その日もテンションは今日と同じようにあがりまくっていた。
選曲をしたのは栗栖だ。
最初は「アップテンポがいい!」とか言っていたくせに、候補をあげてみると中身は渋かった。 それでも話はどんどん盛り上がり、こうして完成の日の目を見る。
筆組の5人は、紙に背景を書いてゆく。
暗い藍色の空、薄紫の山、青い海。
薄墨でかかれたそれは、雄大だ。
開始直後の踊りや背景が終わると次は文字のターンだ。]
『はいっ!』
[掛け声と共に 紙の上を、灰色、藍色と水色が走る―――。
藍色と水色は左右に分かれるように色を重ねていく。
灰は空を、藍はその色を受けて輪郭づく山を、水色は海を。]
♪ お〜〜とこはァ〜〜 まぁ〜〜つり を〜〜
[会場に、某さぶちゃんの演歌が鳴り響く。
それに合わせて、部員は掛け声を忘れない。]
[手は太鼓から筆に持ち替えて、青色が入ったバケツを持った保と、緑色のバケツを持ったゴロウが並ぶ。

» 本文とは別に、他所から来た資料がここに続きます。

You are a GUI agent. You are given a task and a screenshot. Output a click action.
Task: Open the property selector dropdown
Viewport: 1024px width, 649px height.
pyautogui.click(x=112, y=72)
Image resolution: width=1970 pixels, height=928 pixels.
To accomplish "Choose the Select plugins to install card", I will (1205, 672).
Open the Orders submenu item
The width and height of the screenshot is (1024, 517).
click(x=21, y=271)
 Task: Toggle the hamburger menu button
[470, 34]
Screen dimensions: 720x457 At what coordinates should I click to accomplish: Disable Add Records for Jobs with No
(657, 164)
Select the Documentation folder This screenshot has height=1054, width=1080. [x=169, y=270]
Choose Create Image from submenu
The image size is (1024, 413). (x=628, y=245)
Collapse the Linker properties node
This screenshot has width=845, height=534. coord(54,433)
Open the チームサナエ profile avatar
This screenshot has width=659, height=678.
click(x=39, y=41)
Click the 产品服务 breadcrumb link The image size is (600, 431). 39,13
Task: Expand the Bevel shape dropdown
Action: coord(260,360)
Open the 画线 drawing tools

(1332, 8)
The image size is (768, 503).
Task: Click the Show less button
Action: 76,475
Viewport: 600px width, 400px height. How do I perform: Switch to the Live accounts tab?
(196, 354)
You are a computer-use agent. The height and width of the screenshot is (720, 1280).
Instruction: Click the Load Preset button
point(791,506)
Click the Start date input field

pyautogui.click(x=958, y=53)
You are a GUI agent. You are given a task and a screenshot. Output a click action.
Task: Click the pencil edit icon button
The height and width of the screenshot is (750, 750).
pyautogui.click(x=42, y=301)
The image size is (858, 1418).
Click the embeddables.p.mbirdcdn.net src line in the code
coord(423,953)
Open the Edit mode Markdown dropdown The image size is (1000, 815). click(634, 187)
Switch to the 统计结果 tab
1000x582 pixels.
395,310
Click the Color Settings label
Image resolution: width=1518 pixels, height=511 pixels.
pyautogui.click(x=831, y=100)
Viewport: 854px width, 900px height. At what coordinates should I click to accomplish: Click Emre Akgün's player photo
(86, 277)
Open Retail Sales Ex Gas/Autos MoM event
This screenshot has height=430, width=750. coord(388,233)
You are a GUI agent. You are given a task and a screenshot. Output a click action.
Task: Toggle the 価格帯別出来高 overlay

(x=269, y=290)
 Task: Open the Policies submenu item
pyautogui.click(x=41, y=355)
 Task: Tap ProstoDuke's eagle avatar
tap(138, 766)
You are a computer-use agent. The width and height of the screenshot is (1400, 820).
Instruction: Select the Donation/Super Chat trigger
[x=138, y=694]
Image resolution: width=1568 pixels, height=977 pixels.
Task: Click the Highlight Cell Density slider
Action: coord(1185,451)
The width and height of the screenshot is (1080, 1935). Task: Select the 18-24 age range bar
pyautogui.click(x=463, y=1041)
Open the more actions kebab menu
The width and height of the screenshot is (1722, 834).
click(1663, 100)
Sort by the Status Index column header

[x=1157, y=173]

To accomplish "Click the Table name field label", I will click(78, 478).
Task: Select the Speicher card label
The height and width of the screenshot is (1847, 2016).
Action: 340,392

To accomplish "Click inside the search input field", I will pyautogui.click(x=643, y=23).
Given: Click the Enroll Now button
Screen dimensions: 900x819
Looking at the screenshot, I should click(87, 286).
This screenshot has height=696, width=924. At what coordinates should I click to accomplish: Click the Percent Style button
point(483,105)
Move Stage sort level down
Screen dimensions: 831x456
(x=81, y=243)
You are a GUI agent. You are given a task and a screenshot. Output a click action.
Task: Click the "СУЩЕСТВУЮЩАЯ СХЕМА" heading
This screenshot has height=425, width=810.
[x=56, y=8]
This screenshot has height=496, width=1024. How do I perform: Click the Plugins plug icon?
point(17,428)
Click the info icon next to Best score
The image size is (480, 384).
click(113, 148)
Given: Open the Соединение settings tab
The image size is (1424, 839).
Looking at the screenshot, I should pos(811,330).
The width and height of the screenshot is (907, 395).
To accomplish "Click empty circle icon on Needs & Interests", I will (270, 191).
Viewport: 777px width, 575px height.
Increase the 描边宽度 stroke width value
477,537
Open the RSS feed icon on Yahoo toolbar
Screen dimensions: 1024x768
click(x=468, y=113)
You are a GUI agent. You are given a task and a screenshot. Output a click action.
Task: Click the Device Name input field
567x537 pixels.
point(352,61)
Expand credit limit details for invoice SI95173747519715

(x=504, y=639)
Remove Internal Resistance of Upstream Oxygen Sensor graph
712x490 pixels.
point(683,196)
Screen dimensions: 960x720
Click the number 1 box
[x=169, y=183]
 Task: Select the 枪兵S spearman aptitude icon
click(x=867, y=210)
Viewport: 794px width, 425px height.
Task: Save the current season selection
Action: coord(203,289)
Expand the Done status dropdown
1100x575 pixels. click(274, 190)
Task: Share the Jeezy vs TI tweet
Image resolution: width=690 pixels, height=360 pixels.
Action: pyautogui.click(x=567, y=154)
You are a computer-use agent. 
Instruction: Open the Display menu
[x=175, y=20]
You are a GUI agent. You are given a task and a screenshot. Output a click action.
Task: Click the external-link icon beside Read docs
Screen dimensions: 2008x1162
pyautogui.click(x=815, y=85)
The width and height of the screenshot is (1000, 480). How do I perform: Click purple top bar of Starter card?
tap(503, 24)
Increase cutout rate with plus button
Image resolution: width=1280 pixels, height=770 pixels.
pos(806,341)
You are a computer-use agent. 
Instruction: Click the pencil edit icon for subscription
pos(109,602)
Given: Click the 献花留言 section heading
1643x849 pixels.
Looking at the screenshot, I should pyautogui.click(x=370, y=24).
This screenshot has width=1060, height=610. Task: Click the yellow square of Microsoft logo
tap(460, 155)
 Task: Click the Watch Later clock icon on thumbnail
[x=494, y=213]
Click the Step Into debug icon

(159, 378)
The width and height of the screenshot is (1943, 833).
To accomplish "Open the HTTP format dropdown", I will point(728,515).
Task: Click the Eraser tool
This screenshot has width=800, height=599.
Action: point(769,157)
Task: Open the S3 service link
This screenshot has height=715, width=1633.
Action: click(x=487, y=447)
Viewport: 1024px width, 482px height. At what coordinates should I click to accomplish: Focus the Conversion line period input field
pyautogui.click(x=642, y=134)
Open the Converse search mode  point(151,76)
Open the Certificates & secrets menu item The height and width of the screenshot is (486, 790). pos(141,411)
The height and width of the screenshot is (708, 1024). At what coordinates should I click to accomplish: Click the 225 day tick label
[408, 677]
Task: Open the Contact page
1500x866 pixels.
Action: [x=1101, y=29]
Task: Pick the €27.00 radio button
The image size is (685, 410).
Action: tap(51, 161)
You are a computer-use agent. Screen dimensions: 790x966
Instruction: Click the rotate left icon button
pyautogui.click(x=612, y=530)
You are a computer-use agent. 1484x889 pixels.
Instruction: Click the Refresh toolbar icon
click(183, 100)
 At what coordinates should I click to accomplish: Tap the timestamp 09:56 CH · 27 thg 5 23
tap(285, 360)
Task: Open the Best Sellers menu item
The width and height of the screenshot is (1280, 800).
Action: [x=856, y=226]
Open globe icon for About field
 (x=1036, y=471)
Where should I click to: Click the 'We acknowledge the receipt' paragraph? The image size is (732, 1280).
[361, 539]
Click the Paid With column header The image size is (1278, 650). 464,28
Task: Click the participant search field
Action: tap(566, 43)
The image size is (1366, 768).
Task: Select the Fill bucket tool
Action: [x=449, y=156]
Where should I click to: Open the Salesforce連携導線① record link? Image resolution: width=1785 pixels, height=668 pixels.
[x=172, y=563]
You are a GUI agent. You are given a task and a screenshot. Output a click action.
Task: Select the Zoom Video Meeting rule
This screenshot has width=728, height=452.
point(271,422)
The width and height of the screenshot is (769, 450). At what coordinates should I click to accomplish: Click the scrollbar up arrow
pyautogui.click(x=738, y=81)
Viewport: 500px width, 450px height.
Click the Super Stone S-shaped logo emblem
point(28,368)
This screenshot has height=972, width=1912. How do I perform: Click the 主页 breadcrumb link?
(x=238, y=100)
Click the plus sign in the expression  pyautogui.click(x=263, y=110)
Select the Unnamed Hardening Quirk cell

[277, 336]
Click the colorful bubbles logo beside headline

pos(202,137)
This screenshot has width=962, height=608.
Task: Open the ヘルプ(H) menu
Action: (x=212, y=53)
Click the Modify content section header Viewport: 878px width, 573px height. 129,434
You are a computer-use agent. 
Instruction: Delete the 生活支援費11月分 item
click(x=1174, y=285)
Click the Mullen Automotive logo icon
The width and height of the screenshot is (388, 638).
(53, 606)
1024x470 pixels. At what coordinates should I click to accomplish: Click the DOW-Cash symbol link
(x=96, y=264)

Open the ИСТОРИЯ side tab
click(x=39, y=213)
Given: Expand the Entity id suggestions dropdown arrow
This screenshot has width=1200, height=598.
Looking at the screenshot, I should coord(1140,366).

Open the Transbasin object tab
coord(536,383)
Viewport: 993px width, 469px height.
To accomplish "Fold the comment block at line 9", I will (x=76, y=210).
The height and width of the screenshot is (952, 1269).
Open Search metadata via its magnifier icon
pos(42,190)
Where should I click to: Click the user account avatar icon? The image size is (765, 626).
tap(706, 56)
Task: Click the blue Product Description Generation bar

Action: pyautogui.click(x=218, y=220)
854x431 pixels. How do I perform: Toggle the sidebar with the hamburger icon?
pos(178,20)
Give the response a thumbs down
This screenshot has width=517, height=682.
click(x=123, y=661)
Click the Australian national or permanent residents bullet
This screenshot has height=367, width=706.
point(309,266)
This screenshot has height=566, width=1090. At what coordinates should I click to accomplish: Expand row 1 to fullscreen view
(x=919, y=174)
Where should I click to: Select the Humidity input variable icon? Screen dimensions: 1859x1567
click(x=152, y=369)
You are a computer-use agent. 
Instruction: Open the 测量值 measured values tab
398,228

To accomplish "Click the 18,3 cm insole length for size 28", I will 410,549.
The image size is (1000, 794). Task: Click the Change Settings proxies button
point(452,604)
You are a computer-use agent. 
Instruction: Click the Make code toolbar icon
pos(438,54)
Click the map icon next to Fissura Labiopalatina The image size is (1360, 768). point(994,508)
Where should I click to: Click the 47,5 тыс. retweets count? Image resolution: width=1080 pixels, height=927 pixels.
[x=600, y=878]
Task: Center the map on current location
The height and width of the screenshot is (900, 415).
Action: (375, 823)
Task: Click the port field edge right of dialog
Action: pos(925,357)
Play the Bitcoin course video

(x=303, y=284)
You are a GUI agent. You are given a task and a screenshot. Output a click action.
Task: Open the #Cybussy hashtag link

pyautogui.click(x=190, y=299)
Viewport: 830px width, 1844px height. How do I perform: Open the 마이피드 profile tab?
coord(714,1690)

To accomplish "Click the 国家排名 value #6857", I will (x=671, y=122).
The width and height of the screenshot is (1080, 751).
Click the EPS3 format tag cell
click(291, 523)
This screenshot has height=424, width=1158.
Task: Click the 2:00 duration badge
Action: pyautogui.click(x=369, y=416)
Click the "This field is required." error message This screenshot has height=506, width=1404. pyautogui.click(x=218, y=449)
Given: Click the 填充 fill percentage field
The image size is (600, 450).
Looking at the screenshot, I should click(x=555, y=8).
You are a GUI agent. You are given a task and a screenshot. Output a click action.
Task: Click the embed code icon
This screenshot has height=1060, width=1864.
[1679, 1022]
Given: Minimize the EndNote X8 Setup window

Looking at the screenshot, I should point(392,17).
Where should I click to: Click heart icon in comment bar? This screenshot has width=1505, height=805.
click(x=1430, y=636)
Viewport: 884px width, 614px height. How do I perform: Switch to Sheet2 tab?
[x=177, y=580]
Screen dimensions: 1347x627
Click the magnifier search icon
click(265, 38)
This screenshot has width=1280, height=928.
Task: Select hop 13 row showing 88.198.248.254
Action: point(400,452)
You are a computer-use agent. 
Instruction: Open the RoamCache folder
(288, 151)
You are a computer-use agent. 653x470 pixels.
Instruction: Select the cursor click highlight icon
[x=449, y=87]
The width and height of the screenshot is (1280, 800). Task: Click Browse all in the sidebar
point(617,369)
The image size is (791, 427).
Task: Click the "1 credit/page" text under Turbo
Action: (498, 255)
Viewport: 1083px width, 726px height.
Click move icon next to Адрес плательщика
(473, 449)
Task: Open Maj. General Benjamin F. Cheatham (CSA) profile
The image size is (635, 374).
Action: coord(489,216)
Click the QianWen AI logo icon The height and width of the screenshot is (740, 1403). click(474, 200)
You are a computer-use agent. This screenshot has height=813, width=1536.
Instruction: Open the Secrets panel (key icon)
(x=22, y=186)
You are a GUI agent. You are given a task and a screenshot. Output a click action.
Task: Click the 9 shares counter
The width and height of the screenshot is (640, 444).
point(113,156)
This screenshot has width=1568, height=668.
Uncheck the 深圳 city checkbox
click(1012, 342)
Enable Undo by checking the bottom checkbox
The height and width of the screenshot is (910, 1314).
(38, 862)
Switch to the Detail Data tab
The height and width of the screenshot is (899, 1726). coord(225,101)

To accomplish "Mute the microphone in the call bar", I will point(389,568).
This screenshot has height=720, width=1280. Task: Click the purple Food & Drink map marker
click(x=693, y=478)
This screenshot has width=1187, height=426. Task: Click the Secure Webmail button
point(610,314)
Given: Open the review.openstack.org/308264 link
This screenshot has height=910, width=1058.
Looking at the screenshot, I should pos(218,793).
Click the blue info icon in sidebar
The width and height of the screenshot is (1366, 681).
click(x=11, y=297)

一礼と共に紙の上を歩いて、保はゴロウよりも紙の中心部で止まる。
ひとつ、息を吸ってから]
はいっ!!!
[掛け声と共に2色が勢いよく紙の上に落ちる。
青色の筆が走らせる。リズムに乗るように膝を上下させながら、「海の神」と書いていく。
自分の斜め左上ではゴロウが緑色で、「山の神」と書いている。書き終えるタイミングはほぼ同時。]
[海の神、山の神、
歌詞に倣いつつ作られる達筆は観客の目を引いた。
何せ部長とタモツという二大エースの文字だ!かっこよくないはずがない!
曲にのせ続くパートは、海の神、の横に「命を本当にありがとう」と書く部員、スペースを開けて左側、「燃えろよ」と歌詞を書いてゆく部員、その間を縫うように、赤い点が、ぽつぽつと落とされてゆく。
赤い点は栗栖の担当だ。
てんっ
てんっ てんっ
左から右へ、順々に。合計で5つ落とされる赤い点。それが落とし終えたのと文字が完成したのは同じだった。]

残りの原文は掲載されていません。